The June unemployment report was released recently with little fanfare. The lack of inspired commentary isn't surprising. The new unemployment numbers are largely unchanged, reflecting yet another month of just enough economic activity to keep the country humming above negative growth levels but not enough to be considered a robust recovery. But the fact that we keep getting similar, limp labor market reports is interesting in and of itself, says Anthony Randazzo, director of economic research at the Reason Foundation.

Consider the headline numbers:

  • Official unemployment (U3) was unchanged at 7.6 percent from May to June.
  • However, the more accurate measure of unemployment (U6) that includes workers who have recently been dropped from the labor force actually increased dramatically from 13.8 percent to 14.3 percent. In relative terms, that is a movement not seen in many, many months.
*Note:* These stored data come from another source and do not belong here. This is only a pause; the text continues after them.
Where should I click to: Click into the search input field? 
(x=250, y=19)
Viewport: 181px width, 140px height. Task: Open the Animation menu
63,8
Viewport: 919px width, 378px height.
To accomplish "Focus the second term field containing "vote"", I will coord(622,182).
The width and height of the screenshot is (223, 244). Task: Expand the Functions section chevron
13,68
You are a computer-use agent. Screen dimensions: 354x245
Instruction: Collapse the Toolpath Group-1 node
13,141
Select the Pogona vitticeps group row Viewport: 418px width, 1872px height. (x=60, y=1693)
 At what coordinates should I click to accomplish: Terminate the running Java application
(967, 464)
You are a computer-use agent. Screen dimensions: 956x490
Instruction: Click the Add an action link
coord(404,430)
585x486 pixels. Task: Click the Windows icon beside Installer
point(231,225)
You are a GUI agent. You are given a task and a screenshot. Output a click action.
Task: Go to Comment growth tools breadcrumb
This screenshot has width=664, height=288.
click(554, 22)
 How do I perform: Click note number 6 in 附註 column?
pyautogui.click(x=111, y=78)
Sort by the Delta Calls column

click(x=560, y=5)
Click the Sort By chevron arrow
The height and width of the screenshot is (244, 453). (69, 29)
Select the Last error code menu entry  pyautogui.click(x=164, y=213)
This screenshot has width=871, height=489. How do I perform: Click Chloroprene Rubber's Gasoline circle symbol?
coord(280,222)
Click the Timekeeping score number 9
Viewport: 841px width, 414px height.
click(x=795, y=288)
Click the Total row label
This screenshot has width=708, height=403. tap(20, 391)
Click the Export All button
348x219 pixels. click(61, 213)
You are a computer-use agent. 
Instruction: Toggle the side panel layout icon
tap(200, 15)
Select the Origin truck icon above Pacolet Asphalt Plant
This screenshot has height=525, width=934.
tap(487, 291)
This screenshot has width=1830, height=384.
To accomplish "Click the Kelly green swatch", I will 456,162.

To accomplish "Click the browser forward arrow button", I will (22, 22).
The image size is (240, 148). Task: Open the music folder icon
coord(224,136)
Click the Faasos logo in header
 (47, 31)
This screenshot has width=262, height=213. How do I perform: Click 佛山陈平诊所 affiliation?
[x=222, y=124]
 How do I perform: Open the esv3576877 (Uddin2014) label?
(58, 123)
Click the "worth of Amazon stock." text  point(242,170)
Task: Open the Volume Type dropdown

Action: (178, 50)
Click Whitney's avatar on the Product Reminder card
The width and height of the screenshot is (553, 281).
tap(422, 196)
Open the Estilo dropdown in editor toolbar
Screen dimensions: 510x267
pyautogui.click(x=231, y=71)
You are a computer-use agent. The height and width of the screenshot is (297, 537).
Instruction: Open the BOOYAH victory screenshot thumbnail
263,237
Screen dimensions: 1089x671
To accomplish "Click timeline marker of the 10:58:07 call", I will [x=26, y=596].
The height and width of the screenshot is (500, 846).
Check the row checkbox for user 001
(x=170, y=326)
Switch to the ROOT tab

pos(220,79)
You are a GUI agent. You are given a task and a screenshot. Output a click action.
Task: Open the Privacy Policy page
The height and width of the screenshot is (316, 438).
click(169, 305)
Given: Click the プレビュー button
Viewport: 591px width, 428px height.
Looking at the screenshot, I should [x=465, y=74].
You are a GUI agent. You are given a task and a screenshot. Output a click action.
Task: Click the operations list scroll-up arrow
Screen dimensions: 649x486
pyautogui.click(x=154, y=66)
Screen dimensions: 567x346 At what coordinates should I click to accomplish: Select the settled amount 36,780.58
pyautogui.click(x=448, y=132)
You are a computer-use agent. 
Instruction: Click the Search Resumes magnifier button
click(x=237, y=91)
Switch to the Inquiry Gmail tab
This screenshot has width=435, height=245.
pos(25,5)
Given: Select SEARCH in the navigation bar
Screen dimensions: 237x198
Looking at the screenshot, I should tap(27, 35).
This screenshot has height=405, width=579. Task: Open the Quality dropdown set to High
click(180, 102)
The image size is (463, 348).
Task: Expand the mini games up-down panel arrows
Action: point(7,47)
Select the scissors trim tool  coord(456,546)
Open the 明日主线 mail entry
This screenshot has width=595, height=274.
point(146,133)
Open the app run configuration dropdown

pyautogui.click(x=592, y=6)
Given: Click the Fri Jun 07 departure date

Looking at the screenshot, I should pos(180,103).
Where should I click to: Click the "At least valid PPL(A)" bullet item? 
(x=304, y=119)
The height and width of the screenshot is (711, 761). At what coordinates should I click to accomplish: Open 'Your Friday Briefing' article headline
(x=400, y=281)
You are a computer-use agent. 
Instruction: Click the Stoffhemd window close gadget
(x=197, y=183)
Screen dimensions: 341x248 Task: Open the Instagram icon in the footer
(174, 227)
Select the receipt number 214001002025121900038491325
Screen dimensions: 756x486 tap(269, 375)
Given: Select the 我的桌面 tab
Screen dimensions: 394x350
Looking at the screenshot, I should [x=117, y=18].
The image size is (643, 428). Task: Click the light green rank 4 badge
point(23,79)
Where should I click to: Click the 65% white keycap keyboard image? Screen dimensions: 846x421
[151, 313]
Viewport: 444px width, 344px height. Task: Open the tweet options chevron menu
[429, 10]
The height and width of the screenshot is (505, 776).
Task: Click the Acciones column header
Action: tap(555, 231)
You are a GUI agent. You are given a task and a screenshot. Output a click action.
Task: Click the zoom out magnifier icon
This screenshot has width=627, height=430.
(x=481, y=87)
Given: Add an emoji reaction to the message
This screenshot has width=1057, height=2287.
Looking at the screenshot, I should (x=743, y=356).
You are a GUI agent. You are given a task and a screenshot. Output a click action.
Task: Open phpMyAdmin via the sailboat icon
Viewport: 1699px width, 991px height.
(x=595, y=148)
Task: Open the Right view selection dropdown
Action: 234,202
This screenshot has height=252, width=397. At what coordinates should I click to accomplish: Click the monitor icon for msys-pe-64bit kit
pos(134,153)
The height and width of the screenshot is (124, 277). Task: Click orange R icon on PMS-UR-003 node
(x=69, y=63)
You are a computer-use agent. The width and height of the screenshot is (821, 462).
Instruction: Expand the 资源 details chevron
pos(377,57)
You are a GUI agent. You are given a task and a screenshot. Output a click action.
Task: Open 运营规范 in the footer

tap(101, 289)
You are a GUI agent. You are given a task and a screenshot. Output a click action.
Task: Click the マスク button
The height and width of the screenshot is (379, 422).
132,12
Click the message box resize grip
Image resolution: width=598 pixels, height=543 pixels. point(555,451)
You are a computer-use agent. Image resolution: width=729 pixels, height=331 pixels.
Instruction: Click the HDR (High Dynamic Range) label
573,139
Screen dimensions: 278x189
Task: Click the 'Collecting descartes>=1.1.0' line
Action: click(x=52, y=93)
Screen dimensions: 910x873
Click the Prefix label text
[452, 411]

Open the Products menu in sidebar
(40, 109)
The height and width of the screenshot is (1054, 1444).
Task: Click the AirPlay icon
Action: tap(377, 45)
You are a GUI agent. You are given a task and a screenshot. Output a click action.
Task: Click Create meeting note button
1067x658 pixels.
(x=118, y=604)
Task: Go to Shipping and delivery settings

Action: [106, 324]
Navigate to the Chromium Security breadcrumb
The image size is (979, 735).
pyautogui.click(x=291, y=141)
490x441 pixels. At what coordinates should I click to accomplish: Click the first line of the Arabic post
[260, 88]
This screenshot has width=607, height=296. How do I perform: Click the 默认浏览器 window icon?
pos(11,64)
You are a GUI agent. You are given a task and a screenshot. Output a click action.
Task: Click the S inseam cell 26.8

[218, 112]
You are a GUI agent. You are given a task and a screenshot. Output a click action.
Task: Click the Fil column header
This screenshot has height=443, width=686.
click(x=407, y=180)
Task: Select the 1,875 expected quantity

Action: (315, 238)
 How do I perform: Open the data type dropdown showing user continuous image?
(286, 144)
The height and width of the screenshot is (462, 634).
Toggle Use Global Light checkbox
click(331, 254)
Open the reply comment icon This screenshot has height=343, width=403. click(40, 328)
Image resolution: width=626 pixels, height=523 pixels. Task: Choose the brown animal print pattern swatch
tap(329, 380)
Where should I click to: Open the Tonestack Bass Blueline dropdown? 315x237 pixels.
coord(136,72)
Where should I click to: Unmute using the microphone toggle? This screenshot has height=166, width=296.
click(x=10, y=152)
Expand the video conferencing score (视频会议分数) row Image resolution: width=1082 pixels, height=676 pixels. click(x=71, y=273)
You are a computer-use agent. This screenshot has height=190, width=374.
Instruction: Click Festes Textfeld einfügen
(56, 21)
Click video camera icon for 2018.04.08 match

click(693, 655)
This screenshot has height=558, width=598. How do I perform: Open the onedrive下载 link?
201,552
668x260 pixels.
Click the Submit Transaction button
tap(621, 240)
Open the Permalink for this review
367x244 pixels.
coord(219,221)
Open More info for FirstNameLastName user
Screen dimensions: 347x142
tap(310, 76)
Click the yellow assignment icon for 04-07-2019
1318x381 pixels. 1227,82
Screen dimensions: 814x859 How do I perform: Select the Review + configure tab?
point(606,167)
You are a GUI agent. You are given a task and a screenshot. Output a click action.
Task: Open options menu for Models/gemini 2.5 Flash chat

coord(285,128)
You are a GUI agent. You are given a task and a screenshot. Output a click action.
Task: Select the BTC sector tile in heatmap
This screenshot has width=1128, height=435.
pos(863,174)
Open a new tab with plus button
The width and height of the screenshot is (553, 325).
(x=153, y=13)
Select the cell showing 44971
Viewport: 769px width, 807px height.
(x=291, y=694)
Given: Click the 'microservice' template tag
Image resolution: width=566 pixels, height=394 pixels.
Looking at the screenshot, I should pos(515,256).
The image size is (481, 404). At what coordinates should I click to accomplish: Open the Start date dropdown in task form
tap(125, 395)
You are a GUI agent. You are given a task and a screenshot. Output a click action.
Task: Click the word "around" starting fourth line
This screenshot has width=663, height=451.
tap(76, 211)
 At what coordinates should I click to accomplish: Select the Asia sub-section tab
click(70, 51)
This increase is an indication that the jobs created and filled over the past few months are not the type of full-time jobs that are going to get the unemployed back on their feet.

  • Some headlines pointed to the 195,000 jobs added as a sign of "steady" growth, but there can be no real growth as long as the U6 unemployment number remains high.
  • More revealing than the number of nominal jobs added in June is the fact that the number of discouraged workers in June was 1 million workers, which is up 20 percent from last June.

Sharper reflections of where the labor market is trending remained unexciting, speaking to the depth of how bad job prospects are for the unemployed. Both the labor force participation rate and the employment population ratio technically improved by a tenth of a percentage point in June compared to May. But Bureau of Labor Statistics data has a pretty high margin of error and a 0.1 percentage point shift is statistically insignificant. In practical terms the numbers remain the same as the last few months.

If growth continues in sectors like health care and IT there may very well be a positive turn for unemployment. But if hopes for manufacturing jobs to coming roaring back continue to hold the labor market to the ground, and human capital doesn't adapt to the future, then our present new normal for unemployment may no longer appear so "new" anymore.